I've been hoping for tail call elimination[1] on the JVM for a long time, and historically it has been blocked by a security requirement[2]. Changing the number of stack frames between two calls would cause an error. Apparently that check is no longer there so TCE is possible!
[1] Using the word 'optimization' suggests that eliminating tail calls is optional, but for it to be really useful it has to be guaranteed. If you're writing in recursive style, your program becomes instantly incorrect if TCE goes away because many acceptable inputs will start causing stack overflows.
> in jdk classes [...] there are a number of security sensitive methods that rely on counting stack frames between jdk library code and calling code to figure out who's calling them.

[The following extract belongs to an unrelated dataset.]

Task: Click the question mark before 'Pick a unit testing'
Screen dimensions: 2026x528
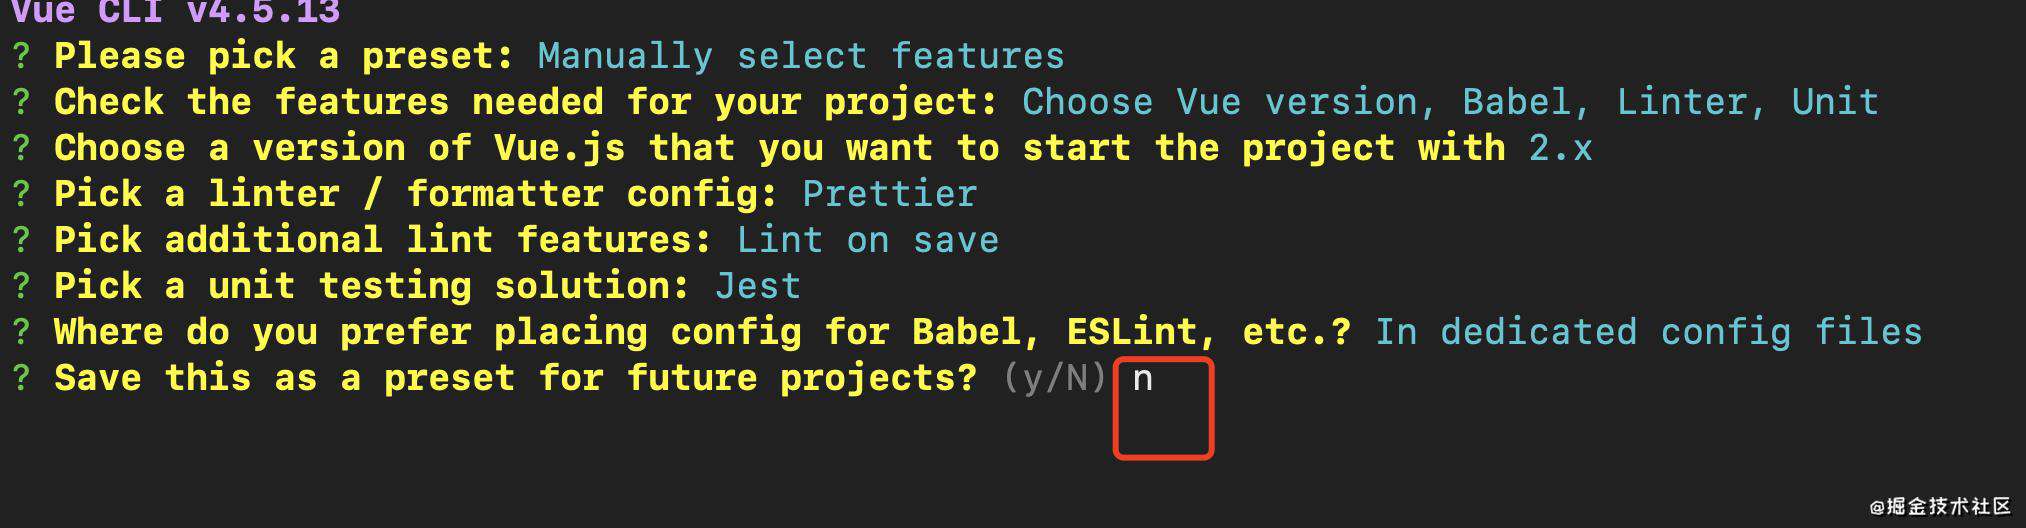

That's... lame. BTW, tail code elimination could keep a count of tail calls for this. It wouldn't work so well for mutual recursion, but maybe that would suffice. In any case, nothing should be so dependent on stack traces!
How to do it for mutual recursion is sketched in my other comment. Java's stack inspection doesn't inherently require counting stack frames -- it's a choice. I agree it's a bad model anyway.
I know for JavaScript it was not implemented due to issues around debugging. I think for that reason if tail call optimization was done, you would need some sort of control over it such as an annotation to turn it on or off per method, maybe even a global flag for it.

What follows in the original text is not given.